Uhh, no. I've paid $50 for this (non-contract):

http://www.gsmarena.com/zte_blade-3391.php

And that was new and in 2010. There are tons of amazing phones well below $70, in particular in "developing" markets (like India) where they get some exclusive low end phones that are a bargain for the spec.

If you go look on Airtel's website right now, go mobile offers, buy now, then uncheck the filter at the top and organise Low->High.

They have a 4.5" Android Quad Core, Lollipop phone for $87. If you can live with KitKat then they start at $31.95. If you want a "nice" Kitkat phone then $65.65 will buy you one.

So, yeah, $120 is nowhere ballpark near the minimum. The minimum in the literal sense is $10 and the minimum with Android is $28.81. And that's just buying directly from Airtel, new.

Wow $3 for a GB of data? I'm paying more than three times as much in Canada and that's considered a good deal.
You pay the rest in Time, basically. The $3 internet is so slow that you'll spend an eternity waiting for any page (other than google's homepage) to load. Its for the most basic of internet messaging and email. Youtube? Forget about it.
$3 a GB is not cheap when it's 10% of your monthly income, which is the case for somewhere between a quarter and a half of Indian citizens on a dollar a day, depending on whose statistics you regard as the most representative and accurate. And that's a number which has fallen heavily in recent years.

That certainly puts things into perspective when talking about the downside to requiring people pay for bandwidth even if the app-owners want them to have it for free...

That quarter and a half billion cannot afford a smartphone yet. So mobile data scheme for apps is not a conversation about them. It is peanuts for people who can afford a smartphone.
I wouldn't call $3 per gigabyte "peanuts" to someone buying the ~$30 extreme low-end Android phones, or indeed a much poorer person that possesses a battered second-hand feature phone with a Facebook app, which could at least theoretically be covered with this sort of program.
As I said before, we already have plans that give access to basic websites for $0.5 a month. Facebook-only access is like $0.1 a month. But with these plans, I can still access the rest of the web if I choose to, I just have to pay. $0.5 is what a poor person pays for lunch on job site, just to put the price in perspective.

I'm not arguing the free part, I'm arguing the fact that as soon as you opt-in for the new Zero plan, the regular web just cannot be had, even for price.

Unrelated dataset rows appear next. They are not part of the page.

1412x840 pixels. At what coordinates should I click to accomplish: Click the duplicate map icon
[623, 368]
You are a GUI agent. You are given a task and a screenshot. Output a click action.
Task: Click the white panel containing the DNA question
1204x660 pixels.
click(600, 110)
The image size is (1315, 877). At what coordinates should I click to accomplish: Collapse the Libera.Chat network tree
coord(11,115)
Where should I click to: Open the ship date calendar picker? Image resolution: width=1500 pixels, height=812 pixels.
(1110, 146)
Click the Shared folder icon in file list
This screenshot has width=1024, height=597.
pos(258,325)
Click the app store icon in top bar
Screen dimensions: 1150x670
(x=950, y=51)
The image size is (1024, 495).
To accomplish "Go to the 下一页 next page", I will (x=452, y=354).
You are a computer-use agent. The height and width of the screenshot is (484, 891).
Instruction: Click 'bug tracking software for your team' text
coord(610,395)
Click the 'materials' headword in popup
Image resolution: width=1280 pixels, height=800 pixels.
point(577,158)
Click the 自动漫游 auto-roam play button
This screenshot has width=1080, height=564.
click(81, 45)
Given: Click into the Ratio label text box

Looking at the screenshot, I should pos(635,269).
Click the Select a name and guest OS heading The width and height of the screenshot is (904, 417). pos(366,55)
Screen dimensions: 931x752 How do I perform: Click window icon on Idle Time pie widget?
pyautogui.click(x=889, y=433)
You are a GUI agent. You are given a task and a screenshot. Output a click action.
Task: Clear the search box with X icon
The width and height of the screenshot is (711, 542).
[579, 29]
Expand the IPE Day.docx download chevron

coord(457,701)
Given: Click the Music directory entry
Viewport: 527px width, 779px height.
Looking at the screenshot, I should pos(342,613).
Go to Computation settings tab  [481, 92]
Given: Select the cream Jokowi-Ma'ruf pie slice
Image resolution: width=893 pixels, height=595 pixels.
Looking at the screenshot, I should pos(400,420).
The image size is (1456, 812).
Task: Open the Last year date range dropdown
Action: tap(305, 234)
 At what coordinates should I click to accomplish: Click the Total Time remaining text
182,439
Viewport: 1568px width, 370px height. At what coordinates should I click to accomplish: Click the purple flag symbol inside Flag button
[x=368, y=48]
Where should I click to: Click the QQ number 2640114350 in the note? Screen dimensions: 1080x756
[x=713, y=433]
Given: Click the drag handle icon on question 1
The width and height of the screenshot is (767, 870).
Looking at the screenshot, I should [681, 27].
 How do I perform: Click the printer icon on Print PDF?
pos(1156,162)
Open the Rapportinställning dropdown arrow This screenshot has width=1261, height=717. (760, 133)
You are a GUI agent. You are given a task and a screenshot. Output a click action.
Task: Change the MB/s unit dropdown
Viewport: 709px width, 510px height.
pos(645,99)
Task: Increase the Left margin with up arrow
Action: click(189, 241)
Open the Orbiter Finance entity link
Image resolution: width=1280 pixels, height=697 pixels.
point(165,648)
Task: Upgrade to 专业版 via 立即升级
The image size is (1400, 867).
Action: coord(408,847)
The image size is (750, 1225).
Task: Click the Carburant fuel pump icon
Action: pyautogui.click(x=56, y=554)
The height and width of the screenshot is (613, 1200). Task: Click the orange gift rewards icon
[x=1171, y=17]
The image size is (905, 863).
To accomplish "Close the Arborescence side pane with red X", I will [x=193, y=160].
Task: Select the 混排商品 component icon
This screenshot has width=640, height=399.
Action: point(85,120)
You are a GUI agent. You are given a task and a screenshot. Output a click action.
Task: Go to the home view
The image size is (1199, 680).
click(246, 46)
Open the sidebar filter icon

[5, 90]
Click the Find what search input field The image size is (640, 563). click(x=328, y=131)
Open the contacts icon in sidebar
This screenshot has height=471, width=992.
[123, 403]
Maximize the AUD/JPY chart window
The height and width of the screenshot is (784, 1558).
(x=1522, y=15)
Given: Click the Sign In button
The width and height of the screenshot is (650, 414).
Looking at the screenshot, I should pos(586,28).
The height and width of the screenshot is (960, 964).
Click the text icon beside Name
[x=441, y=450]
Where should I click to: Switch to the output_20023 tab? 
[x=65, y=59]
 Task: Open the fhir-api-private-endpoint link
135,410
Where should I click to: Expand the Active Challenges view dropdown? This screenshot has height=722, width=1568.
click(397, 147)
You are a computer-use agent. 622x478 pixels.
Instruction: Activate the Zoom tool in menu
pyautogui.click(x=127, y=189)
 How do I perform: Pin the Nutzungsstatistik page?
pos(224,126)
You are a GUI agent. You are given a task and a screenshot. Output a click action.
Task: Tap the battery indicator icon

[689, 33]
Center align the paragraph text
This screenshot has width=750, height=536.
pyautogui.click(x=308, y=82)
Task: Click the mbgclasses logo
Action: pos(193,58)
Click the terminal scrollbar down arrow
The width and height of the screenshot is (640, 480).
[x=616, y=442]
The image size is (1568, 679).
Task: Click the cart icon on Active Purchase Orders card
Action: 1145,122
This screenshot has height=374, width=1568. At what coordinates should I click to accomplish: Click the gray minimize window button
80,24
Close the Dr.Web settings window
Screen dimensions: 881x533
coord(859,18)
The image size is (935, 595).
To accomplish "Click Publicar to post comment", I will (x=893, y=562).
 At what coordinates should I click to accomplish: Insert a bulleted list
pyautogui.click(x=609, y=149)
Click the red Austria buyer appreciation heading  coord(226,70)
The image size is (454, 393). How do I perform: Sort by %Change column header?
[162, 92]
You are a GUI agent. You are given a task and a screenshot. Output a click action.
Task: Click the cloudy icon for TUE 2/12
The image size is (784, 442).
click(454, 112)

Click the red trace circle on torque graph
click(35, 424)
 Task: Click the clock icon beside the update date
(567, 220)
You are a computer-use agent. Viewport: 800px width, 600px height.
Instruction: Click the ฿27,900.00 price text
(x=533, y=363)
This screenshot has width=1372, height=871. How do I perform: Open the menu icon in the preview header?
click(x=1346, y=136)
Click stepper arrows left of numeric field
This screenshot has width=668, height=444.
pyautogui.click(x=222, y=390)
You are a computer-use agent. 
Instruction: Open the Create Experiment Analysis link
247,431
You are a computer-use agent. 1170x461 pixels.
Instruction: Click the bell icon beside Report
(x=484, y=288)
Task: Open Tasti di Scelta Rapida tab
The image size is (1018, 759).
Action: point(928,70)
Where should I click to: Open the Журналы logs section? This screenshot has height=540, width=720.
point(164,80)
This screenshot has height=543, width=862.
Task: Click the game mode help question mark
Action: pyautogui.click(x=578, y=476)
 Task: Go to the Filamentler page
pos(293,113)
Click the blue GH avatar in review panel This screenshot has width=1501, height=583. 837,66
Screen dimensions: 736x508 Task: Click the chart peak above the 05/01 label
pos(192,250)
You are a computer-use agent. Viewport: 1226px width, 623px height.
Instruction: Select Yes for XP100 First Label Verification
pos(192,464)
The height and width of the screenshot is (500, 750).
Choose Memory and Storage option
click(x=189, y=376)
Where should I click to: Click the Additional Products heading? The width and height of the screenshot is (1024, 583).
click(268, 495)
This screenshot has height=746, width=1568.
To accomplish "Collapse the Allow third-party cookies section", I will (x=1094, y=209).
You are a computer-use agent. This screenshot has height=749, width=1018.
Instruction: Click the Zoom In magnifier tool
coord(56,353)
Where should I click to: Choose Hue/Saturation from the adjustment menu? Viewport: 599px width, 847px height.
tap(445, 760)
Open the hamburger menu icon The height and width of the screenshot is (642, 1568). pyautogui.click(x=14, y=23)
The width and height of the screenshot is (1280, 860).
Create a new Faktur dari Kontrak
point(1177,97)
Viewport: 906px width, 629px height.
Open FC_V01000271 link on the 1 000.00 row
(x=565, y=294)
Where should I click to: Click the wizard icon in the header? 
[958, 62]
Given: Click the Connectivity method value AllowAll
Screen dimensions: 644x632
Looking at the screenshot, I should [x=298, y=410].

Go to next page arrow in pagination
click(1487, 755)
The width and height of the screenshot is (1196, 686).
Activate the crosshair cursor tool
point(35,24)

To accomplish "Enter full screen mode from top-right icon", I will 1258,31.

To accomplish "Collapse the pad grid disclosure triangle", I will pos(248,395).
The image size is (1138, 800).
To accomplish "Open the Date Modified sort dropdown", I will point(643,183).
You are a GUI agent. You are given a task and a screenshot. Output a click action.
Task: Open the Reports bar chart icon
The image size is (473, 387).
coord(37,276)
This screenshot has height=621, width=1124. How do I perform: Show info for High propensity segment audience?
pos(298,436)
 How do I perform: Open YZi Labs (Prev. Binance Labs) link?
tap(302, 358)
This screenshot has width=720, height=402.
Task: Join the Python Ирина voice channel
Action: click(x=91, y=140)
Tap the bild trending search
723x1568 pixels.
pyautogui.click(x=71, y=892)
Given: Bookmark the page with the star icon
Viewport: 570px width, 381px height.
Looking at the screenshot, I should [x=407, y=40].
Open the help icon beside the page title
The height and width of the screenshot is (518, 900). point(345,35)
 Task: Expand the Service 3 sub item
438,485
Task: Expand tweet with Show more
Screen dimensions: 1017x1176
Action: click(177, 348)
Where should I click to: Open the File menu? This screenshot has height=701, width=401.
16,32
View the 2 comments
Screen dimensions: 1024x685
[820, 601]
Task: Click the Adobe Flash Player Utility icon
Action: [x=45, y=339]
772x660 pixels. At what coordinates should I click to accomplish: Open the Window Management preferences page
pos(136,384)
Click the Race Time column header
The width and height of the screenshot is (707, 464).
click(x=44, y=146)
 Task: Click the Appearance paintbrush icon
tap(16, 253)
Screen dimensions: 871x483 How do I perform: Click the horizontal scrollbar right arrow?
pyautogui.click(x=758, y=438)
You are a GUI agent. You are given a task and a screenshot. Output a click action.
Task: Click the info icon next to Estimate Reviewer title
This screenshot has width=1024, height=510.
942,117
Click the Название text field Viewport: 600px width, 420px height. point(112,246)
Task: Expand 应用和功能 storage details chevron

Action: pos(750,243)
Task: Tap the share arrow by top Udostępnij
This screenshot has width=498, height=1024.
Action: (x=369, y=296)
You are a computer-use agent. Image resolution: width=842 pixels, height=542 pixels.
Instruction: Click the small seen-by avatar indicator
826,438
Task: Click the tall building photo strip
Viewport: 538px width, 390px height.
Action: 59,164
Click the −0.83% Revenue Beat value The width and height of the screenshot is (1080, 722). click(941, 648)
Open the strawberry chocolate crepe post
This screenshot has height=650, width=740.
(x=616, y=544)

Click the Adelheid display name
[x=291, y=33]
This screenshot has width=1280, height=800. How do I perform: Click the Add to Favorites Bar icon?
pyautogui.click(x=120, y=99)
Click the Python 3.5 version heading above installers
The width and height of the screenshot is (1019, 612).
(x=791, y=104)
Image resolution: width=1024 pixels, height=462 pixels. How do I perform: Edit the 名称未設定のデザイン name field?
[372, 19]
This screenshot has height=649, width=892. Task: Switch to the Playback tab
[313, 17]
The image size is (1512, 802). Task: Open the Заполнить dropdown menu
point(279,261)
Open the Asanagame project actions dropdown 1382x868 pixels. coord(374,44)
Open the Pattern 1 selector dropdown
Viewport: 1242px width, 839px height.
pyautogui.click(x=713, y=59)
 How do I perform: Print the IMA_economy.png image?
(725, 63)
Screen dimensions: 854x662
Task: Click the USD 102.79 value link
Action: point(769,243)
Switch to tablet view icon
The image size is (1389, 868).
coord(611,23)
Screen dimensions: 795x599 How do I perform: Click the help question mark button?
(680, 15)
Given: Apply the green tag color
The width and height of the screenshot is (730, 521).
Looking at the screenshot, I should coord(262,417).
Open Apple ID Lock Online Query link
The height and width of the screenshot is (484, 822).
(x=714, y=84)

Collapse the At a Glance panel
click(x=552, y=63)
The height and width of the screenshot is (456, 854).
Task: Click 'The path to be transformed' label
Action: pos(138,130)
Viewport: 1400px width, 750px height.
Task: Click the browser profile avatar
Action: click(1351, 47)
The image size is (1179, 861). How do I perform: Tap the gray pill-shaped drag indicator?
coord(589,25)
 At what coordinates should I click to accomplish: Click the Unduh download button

The only web that will work on the phone is apps by Zero Rent providers. No websites, even if you wish to pay for them.

And this is bad for poor people to boot. What if they want e-governance features, no sir, wait in line and be treated poorly. What if they want to access healthcare information, no sir, wait in private hospitals and be treated poorly. But wait, get this, you can shop on Flipkart for no cost. Yay!

If they want e-governance and healthcare information, why did they subscribe to a service that didn't have them? Is there any argument that justifies this besides "they're too stupid to know better"?
Canada happens to be a much wealthier country than India.
$3/GB => 2G connection
One of the participants will sooner or later set up a proxy.
The participants have to pay for the data instead of their clients. A proxy would effectively cost them.
And it could be a good investment in exchange of proxying all your customer's traffic. That's probably the wet dream of some C level executives.